ПРЕДОСТАВЛЕННЫЙ ТЕКСТ:
□ □ □ □ □ □ □
Несмотря на регулярные громкие заявления высших руководителей о необходимости достижения научно-технологического суверенитета, Российское буржуазное государство по-прежнему находится далеко в хвосте по объёму реальной поддержки высокотехнологичного производства. И пока не видно никаких реальных подвижек в сторону изменения такой ситуации.
Разговоры о необходимости обеспечения научно-технологической «независимости», «суверенитета», поддержки высокотехнологичных производств с целью освобождения от позорной импортной зависимости от Запада звучат постоянно уже не первый год; в последние же месяцы интенсивность подобных разговоров возросла настолько, что они не слышны разве что только из включённого утюга. Понятно, что в экономике такая поддержка всегда должна сопровождаться приоритетным финансированием, быть составной частью продуманной инвестиционной политики, поскольку без масштабных вложений в разработку и процесс постановки на конвейер высокотехнологичных образцов обеспечить их массовое производство ещё никому никогда не удавалось. Как же обстоят дела в реальности?
А реальность выглядит совсем по-другому. Недавно обнародованы данные за прошлый, 2021 год. По его итогам (а напомним, что тот год всячески представляли чуть ли не как успешный «выход на траекторию экономического подъёма» после «ковидного» 2020-го) по общему объёму инвестиций в высокотехнологичные производства Россия остаётся на 38-м (!) месте со смехотворной для претендующей на позиции великой державы суммой в 0,8 миллиарда долларов. Хоть переводи (как стало «вдруг» сейчас модно в некоторых кругах) эту цифру в рубли, хоть не переводи — результат один и тот же, и он очевиден: капиталистическая Россия продолжает отставать по этому показателю от развитых капиталистических государств даже не в разы, а на порядки!
□ □ □ □ □ □ □
ПОСТАНОВКА ЗАДАЧИ:
Верните текст об инвестициях в высокотехнологичные производства целиком, слово в слово и без каких-либо изменений. Строки для выполнения не требуются.

ИМЕЮЩИЕСЯ ДАННЫЕ:
□ □ □ □ □ □ □
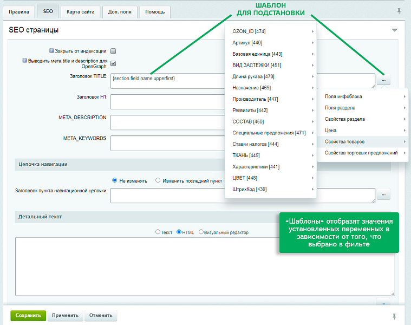
Task: Open template picker for navigation chain title
Action: point(383,194)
□ □ □ □ □ □ □
ПОЛНЫЙ ОТВЕТ:
Несмотря на регулярные громкие заявления высших руководителей о необходимости достижения научно-технологического суверенитета, Российское буржуазное государство по-прежнему находится далеко в хвосте по объёму реальной поддержки высокотехнологичного производства. И пока не видно никаких реальных подвижек в сторону изменения такой ситуации.
Разговоры о необходимости обеспечения научно-технологической «независимости», «суверенитета», поддержки высокотехнологичных производств с целью освобождения от позорной импортной зависимости от Запада звучат постоянно уже не первый год; в последние же месяцы интенсивность подобных разговоров возросла настолько, что они не слышны разве что только из включённого утюга. Понятно, что в экономике такая поддержка всегда должна сопровождаться приоритетным финансированием, быть составной частью продуманной инвестиционной политики, поскольку без масштабных вложений в разработку и процесс постановки на конвейер высокотехнологичных образцов обеспечить их массовое производство ещё никому никогда не удавалось. Как же обстоят дела в реальности?
А реальность выглядит совсем по-другому. Недавно обнародованы данные за прошлый, 2021 год. По его итогам (а напомним, что тот год всячески представляли чуть ли не как успешный «выход на траекторию экономического подъёма» после «ковидного» 2020-го) по общему объёму инвестиций в высокотехнологичные производства Россия остаётся на 38-м (!) месте со смехотворной для претендующей на позиции великой державы суммой в 0,8 миллиарда долларов. Хоть переводи (как стало «вдруг» сейчас модно в некоторых кругах) эту цифру в рубли, хоть не переводи — результат один и тот же, и он очевиден: капиталистическая Россия продолжает отставать по этому показателю от развитых капиталистических государств даже не в разы, а на порядки!